# Need to replace blinker relay...



## l88m22vette (Mar 2, 2006)

I found it genuinevwaudiparts.com for $50...does anyone have a part number? Also, I looked through my Bentley, and cannot find how to disassemble the steering column. Any help would be appreciated, thanks!!


----------



## bauch1425 (Jun 29, 2006)

*Re: Need to replace blinker relay... (l88m22vette)*

Blinker relay or stalk? The blinker relay is the hazard switch. If it's the relay you just pop out the radio, pop down the bar holding all the buttons in the dash in and push the hazard button out. If you've got radio keys, it takes 5 minutes at the most.


----------



## TTpdx (Jul 10, 2007)

*Re: Need to replace blinker relay... (bauch1425)*

If it is the turn signal relay/hazard, here is the link to a great write -up:
http://forums.audiworld.com/tt/msgs/1193292.phtml
The part number for the turn signal relay is:
8N0-941-509-A 
$59.85 about a month ago at my Audi dealer.


----------



## cdougyfresh (Sep 16, 2004)

*Re: Need to replace blinker relay... (TTpdx)*

just be warned - I thought my relay was bad. got a new one & didnt fix the problem, ended up bein the stalk.


----------



## l88m22vette (Mar 2, 2006)

*Re: Need to replace blinker relay... (cdougyfresh)*

Ok, thanks everyone for the clarification - it is actually the stalk thats the problem. The mechanism in the stalk broke - I assume that I need a new stalk...Does anyone have a part number/DIY for that?
EDIT: http://www.genuinevwaudiparts....gid=2 I found that link - do I need to buy part 5, or will I need to find a completely new stalk?

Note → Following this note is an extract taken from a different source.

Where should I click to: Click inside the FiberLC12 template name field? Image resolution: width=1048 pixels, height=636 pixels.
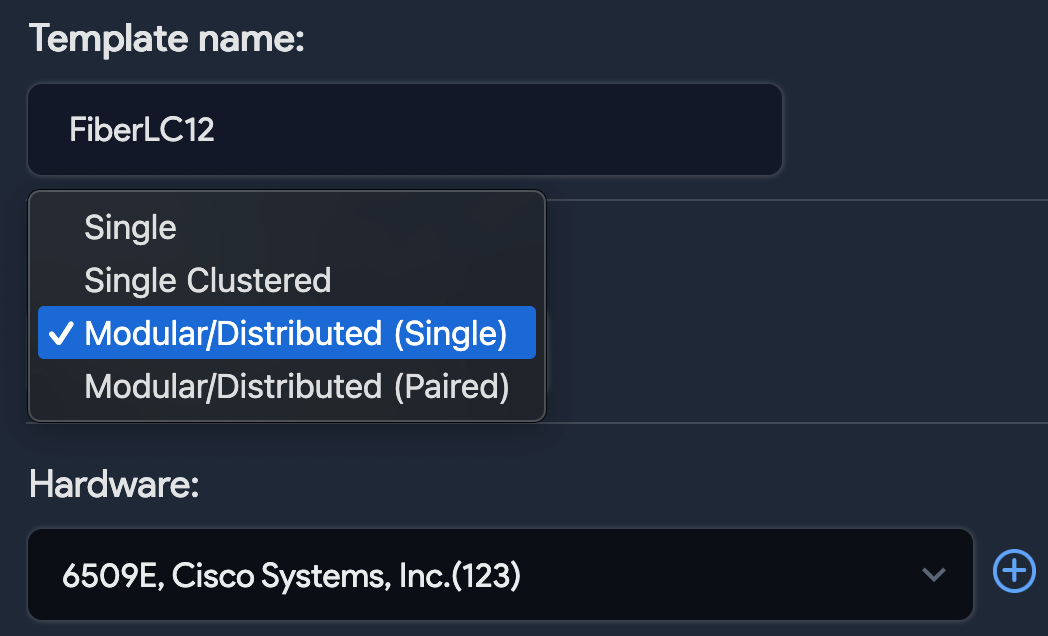404,129
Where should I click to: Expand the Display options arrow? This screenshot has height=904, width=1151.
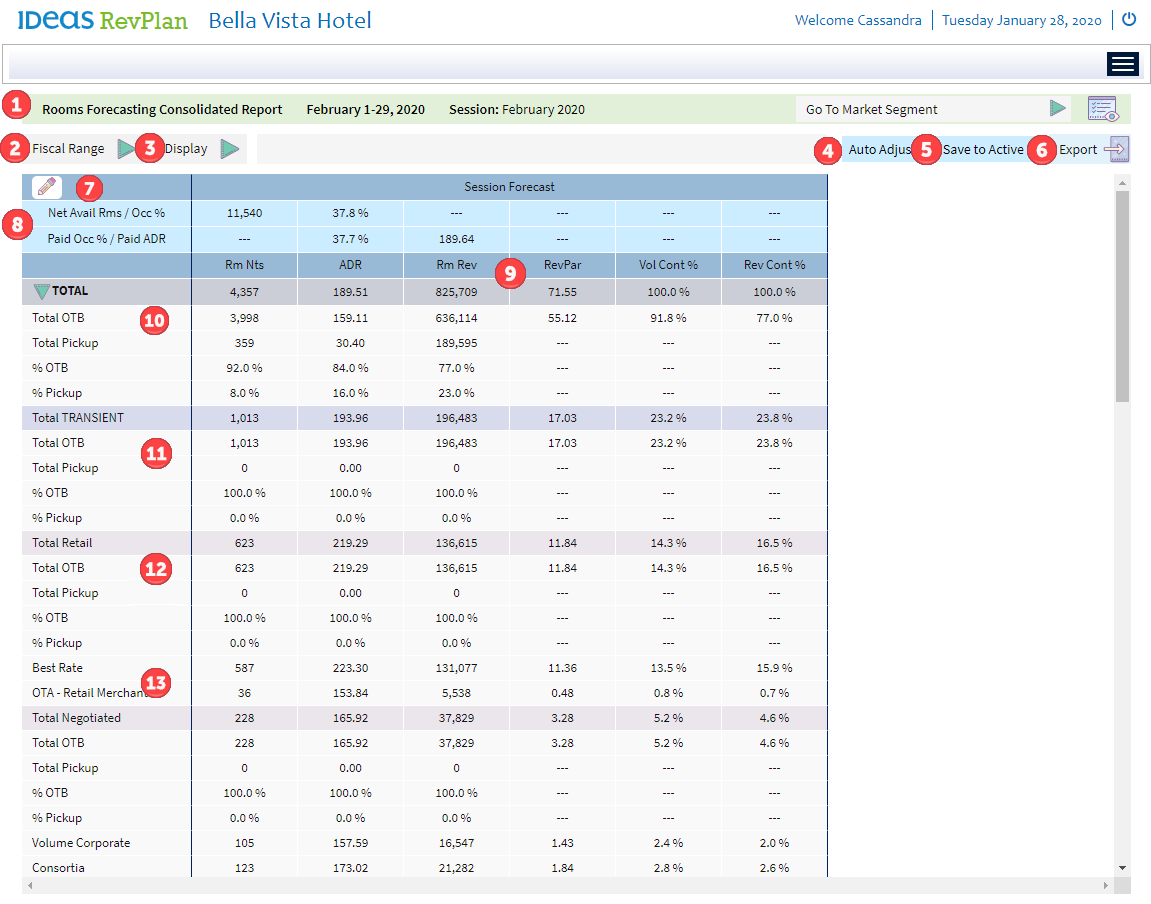230,150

_Modified by l88m22vette at 8:16 AM 7-21-2008_


----------



## markcorrado1 (Sep 15, 2001)

*Re: Need to replace blinker relay... (l88m22vette)*



l88m22vette said:


> do I need to buy part 5, or will I need to find a completely new stalk?
> 
> 
> > I think that is for the complete stalk
> ...


----------



## cdougyfresh (Sep 16, 2004)

*Re: Need to replace blinker relay... (l88m22vette)*

I had mine put in for .75 hrs of labor.. I was scared to take off the steering wheel & accidentally deploy the airbag


----------



## l88m22vette (Mar 2, 2006)

*Re: Need to replace blinker relay... (markcorrado1)*

Great, thanks a lot for the AW link and help. Time to fix a characTTer TTrait


----------



## l88m22vette (Mar 2, 2006)

*Re: Need to replace blinker relay... (l88m22vette)*

So, FINALLY got the new relay, it took 5 minutes to swap. Its amazing how nice it feels to have blinkers after such a long time of on/off crappy operation...Now its brake time


----------



## MCPaudiTT (Nov 26, 2006)

*Re: Need to replace blinker relay... (l88m22vette)*

Now it's time to upgrade them:
http://www.mcpii.com/interior.html


----------



## bauch1425 (Jun 29, 2006)

*Re: Need to replace blinker relay... (MCPaudiTT)*


_Quote, originally posted by *MCPaudiTT* »_Now it's time to upgrade them:
http://www.mcpii.com/interior.html

I've had mine almost a year, they're great!


----------



## l88m22vette (Mar 2, 2006)

*Re: Need to replace blinker relay... (bauch1425)*

http://www.mcpii.com/InDevelopment.html
The upcoming stuff sounds interesting...any info


----------



## MCPaudiTT (Nov 26, 2006)

*Re: Need to replace blinker relay... (l88m22vette)*


_Quote, originally posted by *l88m22vette* »_The upcoming stuff sounds interesting...any info









Nope, ya gotta wait like everyone else


----------